El ejercicio de la autoridad debe concebirse como un honroso acto de servicio a la comunidad. Desgraciadamente, sólo en raras ocasiones puede apreciarse tal carácter cuando la sociedad observa a sus servidores. Sin embargo, los que hicieron historia de su buen hacer abundaron en buen sentido, sabiduría y, más aún, prudencia.
Ni siquiera estoy pensando, cuando digo que sólo en contadas excepciones compruebo ese sentido de servicio público, en los infinitos casos, porque ya sólo así se les puede cuantificar, de los casos de corrupción. ¡Qué les voy a decir…!
Por muchos esfuerzos que he hecho para, con bondad y tolerancia sumas, buscar en los entresijos de esos múltiples casos de autoridades corruptas un mínimo signo de preocupación por servir, mi tiempo y dedicación a la tarea han sido absolutamente estériles.
Ello ocurre, no por inadvertencia o por desconocimiento de lo que debe ser –aunque el ser se desvíe de aquel–, porque si el tiempo que dedican a proclamas ególatras de su entrega a lo que España, la comunidad o el ayuntamiento les piden lo dedicaran a trabajar, sin lujos, sin publicidad, para resolver los problemas de los españoles, de los aragoneses, de los andaluces, de los gallegos… nuestra nación iría como una seda. En fin de cuentas, no es España la que pide, sino los españoles.
Al no ser así, la arrogancia de sentirse autoridad y no servidor acaba convirtiendo al elegido en un modo de dictadorzuelo que a lo único que aspira es a ordenar, sin importar qué, cómo o para qué; es decir, a mandar sobre las cosas más peregrinas, con la obsesa esperanza de sentirse obedecido.
Lo que estamos diciendo no es patrimonio exclusivo de nuestras autoridades, distribuidas por el territorio nacional con distintas competencias territoriales. Es más, como los españoles nos queremos mucho, porque somos los mejores, quizá nos cueste reconocer los tics de estos dictadorzuelos, porque tampoco pasan de eso.
En el mundo actual, los hay que dictan sobre el estilo de vestimenta, sobre el corte de cabello, sobre cómo adular o simplemente aplaudir. El destierro a zonas inhóspitas sigue utilizándose en el siglo XXI, como ya se utilizó con frecuencia inadmisible en la centuria pasada.
En fin, el menú de los tics es muy largo y, aunque muchos no queremos vivir escribiendo siempre al dictado, tenemos que reconocer que, frente a la crueldad de la deportación en un gulag soviético, o en un campo de internamiento en la árida China central, mejores son los tics de los nuestros, que nos flagelan con mandatos que no cumplimos, que insultan a los españoles, con el poder absoluto que pretenden.
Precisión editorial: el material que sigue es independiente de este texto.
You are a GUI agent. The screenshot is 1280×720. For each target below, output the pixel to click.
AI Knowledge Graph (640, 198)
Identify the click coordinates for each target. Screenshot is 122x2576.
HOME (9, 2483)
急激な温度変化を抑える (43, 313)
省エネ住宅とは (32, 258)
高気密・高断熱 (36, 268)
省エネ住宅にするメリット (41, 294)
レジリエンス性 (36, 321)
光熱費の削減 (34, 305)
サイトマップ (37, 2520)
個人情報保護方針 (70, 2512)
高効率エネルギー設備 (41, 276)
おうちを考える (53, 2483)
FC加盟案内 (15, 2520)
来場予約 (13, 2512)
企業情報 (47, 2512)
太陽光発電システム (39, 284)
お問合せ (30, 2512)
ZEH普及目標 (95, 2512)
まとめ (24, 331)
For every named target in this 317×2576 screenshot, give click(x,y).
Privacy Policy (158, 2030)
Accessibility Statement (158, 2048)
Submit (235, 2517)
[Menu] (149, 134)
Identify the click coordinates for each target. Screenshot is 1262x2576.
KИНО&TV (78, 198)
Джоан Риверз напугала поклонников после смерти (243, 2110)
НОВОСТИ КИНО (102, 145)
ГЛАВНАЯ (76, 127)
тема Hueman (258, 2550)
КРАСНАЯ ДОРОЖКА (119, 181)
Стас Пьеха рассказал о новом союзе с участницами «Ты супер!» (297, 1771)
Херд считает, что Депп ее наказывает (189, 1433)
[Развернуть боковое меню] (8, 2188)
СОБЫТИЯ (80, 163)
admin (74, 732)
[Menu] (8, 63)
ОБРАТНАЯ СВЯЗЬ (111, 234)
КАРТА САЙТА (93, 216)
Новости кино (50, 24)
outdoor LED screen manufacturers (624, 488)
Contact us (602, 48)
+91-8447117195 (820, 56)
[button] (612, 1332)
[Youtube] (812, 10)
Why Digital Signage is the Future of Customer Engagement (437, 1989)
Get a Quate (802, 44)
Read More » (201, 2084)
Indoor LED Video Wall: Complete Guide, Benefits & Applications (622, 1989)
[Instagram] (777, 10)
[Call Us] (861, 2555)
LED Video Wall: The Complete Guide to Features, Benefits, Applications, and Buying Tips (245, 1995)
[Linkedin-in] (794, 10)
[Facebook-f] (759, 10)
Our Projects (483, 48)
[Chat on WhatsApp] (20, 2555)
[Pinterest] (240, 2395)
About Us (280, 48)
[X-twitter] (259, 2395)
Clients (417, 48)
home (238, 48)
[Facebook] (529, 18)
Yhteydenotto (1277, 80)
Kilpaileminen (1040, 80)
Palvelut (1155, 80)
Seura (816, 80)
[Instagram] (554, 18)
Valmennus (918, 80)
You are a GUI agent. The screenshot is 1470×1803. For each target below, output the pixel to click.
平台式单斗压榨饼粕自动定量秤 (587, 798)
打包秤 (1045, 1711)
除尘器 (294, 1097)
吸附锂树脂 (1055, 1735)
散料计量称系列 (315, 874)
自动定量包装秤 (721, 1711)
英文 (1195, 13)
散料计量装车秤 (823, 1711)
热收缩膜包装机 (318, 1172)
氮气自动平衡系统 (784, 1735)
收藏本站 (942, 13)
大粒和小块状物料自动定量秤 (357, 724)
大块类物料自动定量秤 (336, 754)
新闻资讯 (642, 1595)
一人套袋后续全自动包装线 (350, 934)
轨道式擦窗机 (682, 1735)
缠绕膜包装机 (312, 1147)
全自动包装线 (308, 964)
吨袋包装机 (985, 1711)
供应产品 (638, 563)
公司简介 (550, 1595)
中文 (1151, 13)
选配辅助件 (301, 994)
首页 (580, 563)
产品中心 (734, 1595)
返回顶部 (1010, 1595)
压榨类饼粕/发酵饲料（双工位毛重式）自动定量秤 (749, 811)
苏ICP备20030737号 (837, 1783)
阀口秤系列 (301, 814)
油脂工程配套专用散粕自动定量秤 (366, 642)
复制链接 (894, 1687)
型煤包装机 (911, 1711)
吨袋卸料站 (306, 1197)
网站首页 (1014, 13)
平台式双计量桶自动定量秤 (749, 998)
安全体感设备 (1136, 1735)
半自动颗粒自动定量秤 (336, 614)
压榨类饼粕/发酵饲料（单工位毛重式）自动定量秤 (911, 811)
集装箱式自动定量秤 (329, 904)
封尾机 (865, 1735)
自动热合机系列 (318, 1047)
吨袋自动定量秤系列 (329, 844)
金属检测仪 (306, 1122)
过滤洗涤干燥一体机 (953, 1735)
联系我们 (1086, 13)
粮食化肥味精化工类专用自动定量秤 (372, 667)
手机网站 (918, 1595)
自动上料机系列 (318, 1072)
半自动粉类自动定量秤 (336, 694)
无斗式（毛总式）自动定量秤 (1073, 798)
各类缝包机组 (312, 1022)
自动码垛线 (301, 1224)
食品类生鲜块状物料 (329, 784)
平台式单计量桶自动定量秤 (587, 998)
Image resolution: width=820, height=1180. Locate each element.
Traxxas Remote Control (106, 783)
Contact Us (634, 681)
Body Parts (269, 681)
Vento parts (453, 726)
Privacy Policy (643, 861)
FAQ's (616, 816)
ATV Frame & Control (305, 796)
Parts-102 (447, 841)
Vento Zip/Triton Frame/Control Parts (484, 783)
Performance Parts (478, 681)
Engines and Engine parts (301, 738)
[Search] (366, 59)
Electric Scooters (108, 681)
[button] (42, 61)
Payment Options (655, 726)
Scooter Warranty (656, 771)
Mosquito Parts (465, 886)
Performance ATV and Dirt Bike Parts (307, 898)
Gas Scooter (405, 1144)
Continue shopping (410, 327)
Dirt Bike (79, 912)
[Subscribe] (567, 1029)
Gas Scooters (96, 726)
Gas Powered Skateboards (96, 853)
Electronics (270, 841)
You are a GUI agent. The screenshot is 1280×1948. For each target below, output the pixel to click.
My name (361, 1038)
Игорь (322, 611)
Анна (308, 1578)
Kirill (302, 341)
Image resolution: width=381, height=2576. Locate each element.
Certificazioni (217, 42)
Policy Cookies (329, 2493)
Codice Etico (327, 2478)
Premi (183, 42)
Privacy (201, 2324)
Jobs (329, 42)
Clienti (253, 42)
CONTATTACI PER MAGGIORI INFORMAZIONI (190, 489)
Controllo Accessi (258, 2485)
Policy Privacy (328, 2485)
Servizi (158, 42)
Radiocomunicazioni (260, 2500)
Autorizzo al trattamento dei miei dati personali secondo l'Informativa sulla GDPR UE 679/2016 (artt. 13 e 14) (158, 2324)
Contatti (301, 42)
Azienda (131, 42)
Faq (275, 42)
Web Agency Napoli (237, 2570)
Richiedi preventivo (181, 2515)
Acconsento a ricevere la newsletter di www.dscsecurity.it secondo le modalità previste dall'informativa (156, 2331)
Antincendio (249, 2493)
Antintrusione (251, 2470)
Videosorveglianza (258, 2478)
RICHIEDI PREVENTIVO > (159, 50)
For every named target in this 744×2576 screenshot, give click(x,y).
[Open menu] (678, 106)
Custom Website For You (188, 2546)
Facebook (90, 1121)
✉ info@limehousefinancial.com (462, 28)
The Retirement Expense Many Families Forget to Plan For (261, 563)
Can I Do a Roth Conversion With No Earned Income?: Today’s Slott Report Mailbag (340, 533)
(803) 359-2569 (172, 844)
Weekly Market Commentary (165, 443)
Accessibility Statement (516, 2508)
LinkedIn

Un tic reciente es el de la señora Colau, que, sintiéndose portavoz de la Real Academia Española, obliga a funcionarios y empresas a no utilizar términos como abuelo, inmigrante, terrorismo islámico… ¿Qué les parece? ¿Cómo llamaría yo a mi abuelo, si lo tuviera?
Estas son nuestras autoridades: tan escasas, tan superficiales y tan erróneas.